Tes nobles jambes, sous les volants qu'elles chassent,

Tourmentent les désirs obscurs et les agacent,


Comme deux sorcières qui font

Tourner un philtre noir dans un vase profon
d.




Charles Baudelaire in Les fleurs du mal, 1857 - Spleen et Idéal.

 

 

polina-semionova.jpeg

Illustration : Polina Semionova (en russe : Полина Семионова) est une danseuse étoile russe, née à Moscou le 13 septembre 1984. 

 

*  *  *

 

Le quatrain sélectionné ci-dessus est extrait du poème Le Beau Navire que voici in extenso :

 

Le Beau Navire

 

Je veux te raconter, ô molle enchanteresse !

Les diverses beautés qui parent ta jeunesse ;

Je veux te peindre ta beauté,

Où l'enfance s'allie à la maturité.

 

Quand tu vas balayant l'air de ta jupe large,

Tu fais l'effet d'un beau vaisseau qui prend le large,

Chargé de toile, et va roulant

Suivant un rhythme doux, et paresseux, et lent.

 

Sur ton cou large et rond, sur tes épaules grasses,

Ta tête se pavane avec d'étranges grâces ;

D'un air placide et triomphant

Tu passes ton chemin, majestueuse enfant.

 

Je veux te raconter, ô molle enchanteresse !

Les diverses beautés qui parent ta jeunesse ;

Je veux te peindre ta beauté,

Où l'enfance s'allie à la maturité.

 

Ta gorge qui s'avance et qui pousse la moire,

Ta gorge triomphante est une belle armoire

Dont les panneaux bombés et clairs

Comme les boucliers accrochent des éclairs,

 

Boucliers provoquants, armés de pointes roses !
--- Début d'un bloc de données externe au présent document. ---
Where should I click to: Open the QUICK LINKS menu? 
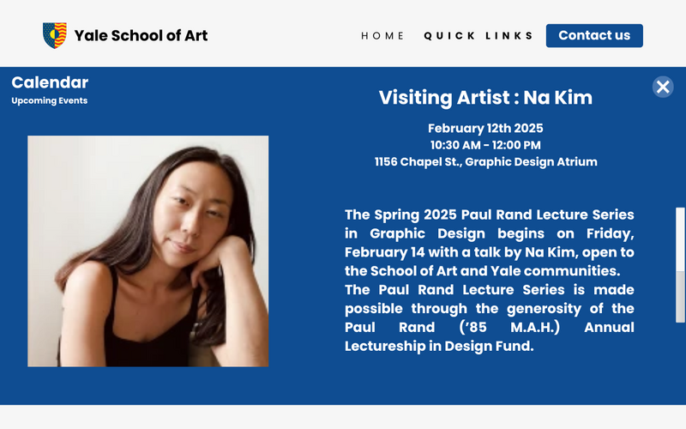point(478,36)
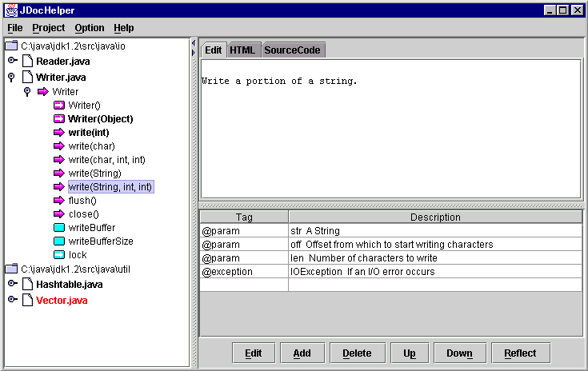Click the Add button
588x371 pixels.
(x=302, y=353)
Armoire à doux secrets, pleine de bonnes choses,

De vins, de parfums, de liqueurs

Qui feraient délirer les cerveaux et les coeurs !

 

Quand tu vas balayant l'air de ta jupe large,

Tu fais l'effet d'un beau vaisseau qui prend le large,

Chargé de toile, et va roulant

Suivant un rhythme doux, et paresseux, et lent.

 

Tes nobles jambes, sous les volants qu'elles chassent,

Tourmentent les désirs obscurs et les agacent,

Comme deux sorcières qui font

Tourner un philtre noir dans un vase profond.

 

Tes bras, qui se joueraient des précoces hercules,

Sont des boas luisants les solides émules,

Faits pour serrer obstinément,

Comme pour l'imprimer dans ton coeur, ton amant.

 

Sur ton cou large et rond, sur tes épaules grasses,

Ta tête se pavane avec d'étranges grâces ;

D'un air placide et triomphant

Tu passes ton chemin, majestueuse enfant.